**Work to be completed**
Name every database that the abstract below on Artificial Intelligence in mammography screening says was searched for its systematic review.

**Page excerpt**

━━━

PMCID: PMC11460423  PMID: 39380589

Abstract

Objective

To conduct a systematic review of external validation studies on the use of different Artificial Intelligence algorithms in breast cancer screening with mammography.

Data source

Our systematic review was conducted and reported following the PRISMA statement, using the PubMed, EMBASE, and Cochrane databases with the search terms “Artificial Intelligence,” “Mammography,” and their respective MeSH terms. We filtered publications from the past ten years (2014 – 2024) and in English.

Study selection

A total of 1,878 articles were found in the databases used in the research. After removing duplicates (373) and excluding those that did not address our PICO question (1,475), 30 studies were included in this work.

Data collection

The data from the studies were collected independently by five authors, and it was subsequently synthesized based on sample data, location, year, and their main results in terms of AUC, sensitivity, and specificity.

━━━

**Data records**

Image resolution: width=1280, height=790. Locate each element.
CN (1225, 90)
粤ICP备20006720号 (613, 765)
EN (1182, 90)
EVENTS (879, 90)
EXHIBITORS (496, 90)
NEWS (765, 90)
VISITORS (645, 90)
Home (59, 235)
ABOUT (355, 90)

━━━

**Answer section**
PubMed, EMBASE, and Cochrane.